4.4 Technology stewards

Technology stewards are responsible for ensuring data integrity during the data transfer, archive, retrieval, and dissemination processes, and especially for data staging and access, working closely with data stewards. They have a responsibility for providing community-standards-based guidance and requirements to data producers and other stewards on data accessibility and interoperability, including data format and variable-naming conventions. Technology stewards are also responsible for defining system requirements for tools developed for data management and stewardship including quality monitoring.

 

4.5 Data distributors

Data distributors make data products available to users. In this article, they include data providers and publishers. In many situations, data providers may work between data originators, such as data producers from an organization that produces the data products, and data managers/stewards from archives, or between archives and users. Data providers between archives and users may also act as data publishers and distributors (Figures 3 and 8). They are increasingly playing an important role in improving trackability and traceability of data products and in collecting user feedback. If the role of data provider/publisher/distributor is assigned, the entity is responsible for ensuring and improving representation of data quality information, working with data producers, stewards, and scientific users. Data publishers are encouraged to provide an efficient way of collecting and analyzing feedback from users on data quality and usability, in collaboration with data producers and scientific stewards.

 

4.6 Other major product stakeholders

Successful long-term stewardship of environmental data products requires involvement from all stakeholders, including experienced end-users, managers, and decision-makers. Sponsors, product managers and decision-makers such as project or program management and institutional management need to be data-centric and advocate for expert stewardship (Figure 8). They have a responsibility for supporting or encouraging community best practices in ensuring data quality and improving data usability. Sponsors from many major national and international programs (such as the Group on Earth Observations (GEO); the NOAA's CDR Program; the NASA's Making Earth Science Data Records for Use in Research Environments (MEaSUREs) Program; the European Union's COordinating Earth observation data validation for RE-analysis for CLIMAte ServiceS (CORE-CLIMAX) Project; Data Observation Network for Earth (DataONE); etc.) are already requiring data providers to follow community best practices in ensuring data quality during production and to describe the data quality assurance procedures and provide error sources and uncertainty estimates to users. We encourage all product sponsors to define such a requirement and to require their data producers to document in detail data quality management practices and provide them to archives along with their datasets. Archives are encouraged to develop policy guidelines and tools to standardize procedures and documentation to ensure consistency and efficiency of the information collection and curation processes (e.g., USGS, 2011; Jones et al., 2011). Product sponsors should also encourage data producers and stewards to assess maturity of the data quality practices applied to the data products utilizing consistent framework(s), such as maturity models for assessing the readiness and completeness of climate data records and product systems (Bates and Privette, 2012; EUMETSAT, 2015), and a maturity model for assessing stewardship practices applied to individual datasets (Peng et al., 2015). To allow for transparency and traceability, the quality information and maturity ratings should be provided to users with detailed justifications.

peng-fig8

Figure 8: Same as Figure 6 except for data distributors, sponsors, project and/or program managers, and end-users. A data distributor could be a data provider or publisher.

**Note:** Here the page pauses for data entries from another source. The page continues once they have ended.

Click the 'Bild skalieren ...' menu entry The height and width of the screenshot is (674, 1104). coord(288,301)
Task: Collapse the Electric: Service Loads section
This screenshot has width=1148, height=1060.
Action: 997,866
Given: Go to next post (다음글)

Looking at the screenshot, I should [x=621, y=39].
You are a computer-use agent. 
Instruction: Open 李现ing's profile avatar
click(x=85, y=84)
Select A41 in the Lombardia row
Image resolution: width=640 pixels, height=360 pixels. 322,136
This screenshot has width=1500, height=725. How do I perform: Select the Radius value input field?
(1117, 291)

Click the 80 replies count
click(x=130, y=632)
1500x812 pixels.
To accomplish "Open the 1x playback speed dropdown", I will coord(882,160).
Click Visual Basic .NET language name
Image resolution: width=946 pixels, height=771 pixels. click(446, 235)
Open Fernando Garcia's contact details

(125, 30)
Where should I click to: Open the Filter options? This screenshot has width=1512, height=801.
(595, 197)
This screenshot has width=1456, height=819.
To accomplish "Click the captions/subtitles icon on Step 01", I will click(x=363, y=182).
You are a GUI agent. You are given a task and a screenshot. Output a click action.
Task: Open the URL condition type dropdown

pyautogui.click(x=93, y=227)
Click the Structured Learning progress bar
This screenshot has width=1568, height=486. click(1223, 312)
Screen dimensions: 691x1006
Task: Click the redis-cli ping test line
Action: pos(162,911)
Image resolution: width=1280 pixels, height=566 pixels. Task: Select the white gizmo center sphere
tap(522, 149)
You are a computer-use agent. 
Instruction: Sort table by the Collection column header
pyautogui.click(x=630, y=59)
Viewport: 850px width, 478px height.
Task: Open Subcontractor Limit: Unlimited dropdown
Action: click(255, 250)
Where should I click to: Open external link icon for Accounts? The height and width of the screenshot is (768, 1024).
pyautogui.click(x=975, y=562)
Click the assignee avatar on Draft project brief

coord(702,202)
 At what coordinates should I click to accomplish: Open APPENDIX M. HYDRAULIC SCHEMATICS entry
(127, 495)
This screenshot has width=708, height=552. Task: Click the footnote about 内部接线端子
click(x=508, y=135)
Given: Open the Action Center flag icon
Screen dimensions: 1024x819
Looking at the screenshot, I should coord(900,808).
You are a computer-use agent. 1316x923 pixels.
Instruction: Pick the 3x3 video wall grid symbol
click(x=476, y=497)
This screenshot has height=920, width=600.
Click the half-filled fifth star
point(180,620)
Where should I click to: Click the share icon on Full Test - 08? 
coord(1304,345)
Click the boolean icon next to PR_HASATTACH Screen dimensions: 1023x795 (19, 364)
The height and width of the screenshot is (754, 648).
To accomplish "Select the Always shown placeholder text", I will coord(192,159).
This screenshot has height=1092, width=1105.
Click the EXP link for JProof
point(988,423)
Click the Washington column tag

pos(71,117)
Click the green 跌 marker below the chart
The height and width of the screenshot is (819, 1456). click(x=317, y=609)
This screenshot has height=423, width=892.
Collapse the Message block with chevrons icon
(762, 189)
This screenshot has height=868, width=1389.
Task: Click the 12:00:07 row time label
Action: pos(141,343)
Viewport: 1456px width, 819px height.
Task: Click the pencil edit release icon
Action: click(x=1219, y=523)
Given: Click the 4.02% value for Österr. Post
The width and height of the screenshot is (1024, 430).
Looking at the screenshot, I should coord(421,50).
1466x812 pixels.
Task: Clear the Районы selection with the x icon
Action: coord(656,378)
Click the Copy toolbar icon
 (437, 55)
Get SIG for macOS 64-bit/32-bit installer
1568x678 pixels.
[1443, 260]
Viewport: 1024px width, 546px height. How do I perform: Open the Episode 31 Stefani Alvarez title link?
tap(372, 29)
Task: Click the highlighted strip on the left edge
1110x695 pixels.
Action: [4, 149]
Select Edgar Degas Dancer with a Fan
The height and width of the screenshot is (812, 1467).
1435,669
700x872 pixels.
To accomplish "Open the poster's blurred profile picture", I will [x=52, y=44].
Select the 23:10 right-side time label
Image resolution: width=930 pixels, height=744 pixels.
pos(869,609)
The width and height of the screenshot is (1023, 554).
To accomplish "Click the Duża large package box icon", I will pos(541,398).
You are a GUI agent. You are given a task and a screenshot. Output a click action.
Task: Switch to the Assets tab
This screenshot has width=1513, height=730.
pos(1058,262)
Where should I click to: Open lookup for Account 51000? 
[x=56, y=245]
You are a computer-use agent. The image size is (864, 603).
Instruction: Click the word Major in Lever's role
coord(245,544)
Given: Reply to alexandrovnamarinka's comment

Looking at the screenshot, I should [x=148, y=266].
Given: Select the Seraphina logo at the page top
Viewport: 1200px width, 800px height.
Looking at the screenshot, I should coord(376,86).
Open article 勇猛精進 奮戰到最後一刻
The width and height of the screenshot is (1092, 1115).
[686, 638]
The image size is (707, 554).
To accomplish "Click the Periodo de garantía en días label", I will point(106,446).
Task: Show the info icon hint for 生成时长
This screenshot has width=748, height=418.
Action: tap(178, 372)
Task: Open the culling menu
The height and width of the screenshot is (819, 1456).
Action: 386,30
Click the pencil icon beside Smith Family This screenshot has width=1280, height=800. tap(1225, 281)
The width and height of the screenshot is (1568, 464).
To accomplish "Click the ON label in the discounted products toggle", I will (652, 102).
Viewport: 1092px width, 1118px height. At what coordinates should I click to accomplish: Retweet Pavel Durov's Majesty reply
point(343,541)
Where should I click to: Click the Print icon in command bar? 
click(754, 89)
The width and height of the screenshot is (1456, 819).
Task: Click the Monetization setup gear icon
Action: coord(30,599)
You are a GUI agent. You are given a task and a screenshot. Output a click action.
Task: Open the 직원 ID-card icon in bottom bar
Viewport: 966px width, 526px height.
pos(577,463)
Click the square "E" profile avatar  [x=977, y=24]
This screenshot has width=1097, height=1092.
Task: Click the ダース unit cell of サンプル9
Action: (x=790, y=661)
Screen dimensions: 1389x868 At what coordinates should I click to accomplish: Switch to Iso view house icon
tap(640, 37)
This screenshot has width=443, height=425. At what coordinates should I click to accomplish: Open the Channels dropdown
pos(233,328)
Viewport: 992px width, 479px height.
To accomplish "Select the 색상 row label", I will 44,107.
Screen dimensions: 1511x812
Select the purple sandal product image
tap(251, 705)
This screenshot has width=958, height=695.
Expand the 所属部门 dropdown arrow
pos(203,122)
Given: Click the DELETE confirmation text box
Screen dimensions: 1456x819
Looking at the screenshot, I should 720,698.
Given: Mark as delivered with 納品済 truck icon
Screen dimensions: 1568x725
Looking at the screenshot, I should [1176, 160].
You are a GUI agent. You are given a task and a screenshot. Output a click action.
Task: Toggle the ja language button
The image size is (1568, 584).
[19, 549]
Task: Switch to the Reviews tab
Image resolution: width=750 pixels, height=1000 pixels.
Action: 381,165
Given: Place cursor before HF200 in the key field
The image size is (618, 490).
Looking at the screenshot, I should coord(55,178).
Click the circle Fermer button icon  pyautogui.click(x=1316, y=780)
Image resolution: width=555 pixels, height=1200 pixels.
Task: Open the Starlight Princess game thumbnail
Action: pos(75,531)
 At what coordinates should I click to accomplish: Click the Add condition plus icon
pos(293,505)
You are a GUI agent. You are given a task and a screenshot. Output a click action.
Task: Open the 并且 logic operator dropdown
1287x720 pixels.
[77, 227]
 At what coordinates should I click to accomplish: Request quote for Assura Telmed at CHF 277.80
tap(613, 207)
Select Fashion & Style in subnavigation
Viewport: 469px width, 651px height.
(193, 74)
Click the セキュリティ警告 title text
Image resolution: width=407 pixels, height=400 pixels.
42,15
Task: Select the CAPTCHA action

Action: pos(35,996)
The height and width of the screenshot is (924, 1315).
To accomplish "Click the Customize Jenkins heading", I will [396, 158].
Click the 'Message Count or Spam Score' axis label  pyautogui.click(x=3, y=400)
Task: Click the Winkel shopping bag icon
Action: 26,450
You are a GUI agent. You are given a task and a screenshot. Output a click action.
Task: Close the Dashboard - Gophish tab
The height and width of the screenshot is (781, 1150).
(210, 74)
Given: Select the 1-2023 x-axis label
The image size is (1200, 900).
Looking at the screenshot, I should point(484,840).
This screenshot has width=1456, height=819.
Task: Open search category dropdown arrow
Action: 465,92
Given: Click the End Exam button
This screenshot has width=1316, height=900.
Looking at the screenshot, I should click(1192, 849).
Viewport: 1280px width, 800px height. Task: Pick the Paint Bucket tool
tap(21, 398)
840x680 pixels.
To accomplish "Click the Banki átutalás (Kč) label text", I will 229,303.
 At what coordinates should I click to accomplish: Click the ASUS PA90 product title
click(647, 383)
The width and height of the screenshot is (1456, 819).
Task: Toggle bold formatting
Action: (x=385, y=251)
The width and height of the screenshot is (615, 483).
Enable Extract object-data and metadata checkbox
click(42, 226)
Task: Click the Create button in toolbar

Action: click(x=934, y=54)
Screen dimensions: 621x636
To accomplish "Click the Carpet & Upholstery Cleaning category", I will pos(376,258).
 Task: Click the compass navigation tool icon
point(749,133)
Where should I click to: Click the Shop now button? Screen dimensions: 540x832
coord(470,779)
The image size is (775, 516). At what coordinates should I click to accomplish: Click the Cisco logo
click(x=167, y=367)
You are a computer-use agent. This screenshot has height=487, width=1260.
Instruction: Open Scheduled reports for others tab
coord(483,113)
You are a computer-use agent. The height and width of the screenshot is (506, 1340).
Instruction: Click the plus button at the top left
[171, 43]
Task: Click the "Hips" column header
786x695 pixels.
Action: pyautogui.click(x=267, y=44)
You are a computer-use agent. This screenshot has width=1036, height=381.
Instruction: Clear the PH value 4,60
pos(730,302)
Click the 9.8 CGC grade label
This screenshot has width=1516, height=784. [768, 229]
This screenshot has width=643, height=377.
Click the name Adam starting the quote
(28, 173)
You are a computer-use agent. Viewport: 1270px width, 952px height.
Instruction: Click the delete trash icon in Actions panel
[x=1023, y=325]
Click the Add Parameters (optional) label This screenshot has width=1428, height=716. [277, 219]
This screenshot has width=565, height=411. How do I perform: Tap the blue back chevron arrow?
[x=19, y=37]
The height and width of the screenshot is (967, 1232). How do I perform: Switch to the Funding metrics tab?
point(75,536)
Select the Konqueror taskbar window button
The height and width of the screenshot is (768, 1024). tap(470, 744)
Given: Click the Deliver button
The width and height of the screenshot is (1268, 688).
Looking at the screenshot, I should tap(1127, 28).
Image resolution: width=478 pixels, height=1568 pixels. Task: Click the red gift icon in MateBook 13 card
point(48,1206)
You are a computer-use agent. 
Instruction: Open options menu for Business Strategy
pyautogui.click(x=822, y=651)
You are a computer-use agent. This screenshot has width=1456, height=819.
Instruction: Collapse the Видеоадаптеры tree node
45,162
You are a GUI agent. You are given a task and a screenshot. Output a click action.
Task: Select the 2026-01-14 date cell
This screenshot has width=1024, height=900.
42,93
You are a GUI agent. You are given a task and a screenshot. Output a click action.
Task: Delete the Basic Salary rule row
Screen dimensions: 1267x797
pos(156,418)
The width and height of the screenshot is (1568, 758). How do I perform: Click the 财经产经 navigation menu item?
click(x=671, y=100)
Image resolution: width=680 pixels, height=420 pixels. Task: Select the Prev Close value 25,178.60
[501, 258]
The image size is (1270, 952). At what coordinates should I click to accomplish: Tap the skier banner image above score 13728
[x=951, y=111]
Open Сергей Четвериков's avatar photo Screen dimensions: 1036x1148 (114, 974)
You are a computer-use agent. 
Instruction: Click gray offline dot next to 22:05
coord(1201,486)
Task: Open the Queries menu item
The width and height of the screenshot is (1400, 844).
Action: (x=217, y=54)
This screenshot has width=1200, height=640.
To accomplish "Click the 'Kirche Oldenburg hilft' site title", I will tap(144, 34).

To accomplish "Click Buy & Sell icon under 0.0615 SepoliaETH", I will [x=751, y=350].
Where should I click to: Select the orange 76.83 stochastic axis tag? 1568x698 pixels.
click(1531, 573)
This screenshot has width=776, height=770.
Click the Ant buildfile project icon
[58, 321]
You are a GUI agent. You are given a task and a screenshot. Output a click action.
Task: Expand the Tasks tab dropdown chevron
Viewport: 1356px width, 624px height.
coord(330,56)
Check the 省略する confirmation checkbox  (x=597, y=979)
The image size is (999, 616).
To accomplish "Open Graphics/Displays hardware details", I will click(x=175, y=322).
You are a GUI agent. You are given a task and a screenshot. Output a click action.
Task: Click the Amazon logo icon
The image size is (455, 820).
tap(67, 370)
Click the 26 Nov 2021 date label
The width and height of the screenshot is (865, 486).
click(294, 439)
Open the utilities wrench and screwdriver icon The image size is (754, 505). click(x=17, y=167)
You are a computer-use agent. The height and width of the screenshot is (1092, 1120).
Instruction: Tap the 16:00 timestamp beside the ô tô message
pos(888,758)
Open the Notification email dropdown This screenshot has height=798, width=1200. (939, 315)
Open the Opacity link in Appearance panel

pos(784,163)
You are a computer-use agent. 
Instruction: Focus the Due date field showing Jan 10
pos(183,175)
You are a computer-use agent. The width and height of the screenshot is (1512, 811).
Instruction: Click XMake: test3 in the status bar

On the other end of the stakeholder spectrum, end-users of data products are encouraged to voice their demand for product transparency in terms of readiness, completeness, and availability of data quality information. Feedback from users is an integral part of ensuring and improving data quality and usability, especially from scientific or experienced end-users who have in-depth domain or product knowledge. Gathering and addressing feedback often demands close collaboration among data producers or providers, scientific stewards, and scientific users (e.g., Peng et al., 2014). An open and continuous communication among product key players and stakeholders and an established process to prioritize and address issues identified by data users are essential.

In summary, an integrated and coordinated effort from a team of subject matter experts with at least three different types of domain knowledge, active participation from end-users with an effective way of obtaining and addressing their feedback, and high-level awareness of and support from management are all important parts of ensuring or improving quality and usability of digital environmental data and information. Continuous oversight from all stewards and open and continuous communication among product key players and stakeholders are essential for effective long-term scientific stewardship of digital environmental data and information in the Open Data and Big Data era.

 

5 Summary and Discussion

Information is considered "a valuable national resource and a strategic asset to the Federal Government" (OMB, 2013). Digital environmental data products in particular are increasingly treated as important assets for both scientific and business communities. This has imposed more rigorous requirements on data quality management for sound, informed decision-making. While Big Data is defined by size and variety and Open Data by its timely public access and use (e.g., Gurin, 2014), the combination of Open Data and Big Data has increased the need for domain knowledge integration while leading to more domain expertise division. In this article, we suggest that an integrated team of domain experts, consisting of a data steward, scientific steward, and technology steward, is necessary for effective long-term scientific stewardship of digital environmental data products. We have defined the roles and high-level responsibilities of these stewards within the context of ensuring and improving data quality and usability.

Ensuring data quality is an end-to-end development-stewardship-application process, so procedures performed during each stage and between stages of the dataset lifecycle shown in Figure 2 will likely affect the quality of the product. The responsibilities of data producers and other major stakeholders, including product sponsors, scientific or experienced end-users, project and program managers, and decision-makers, are also described.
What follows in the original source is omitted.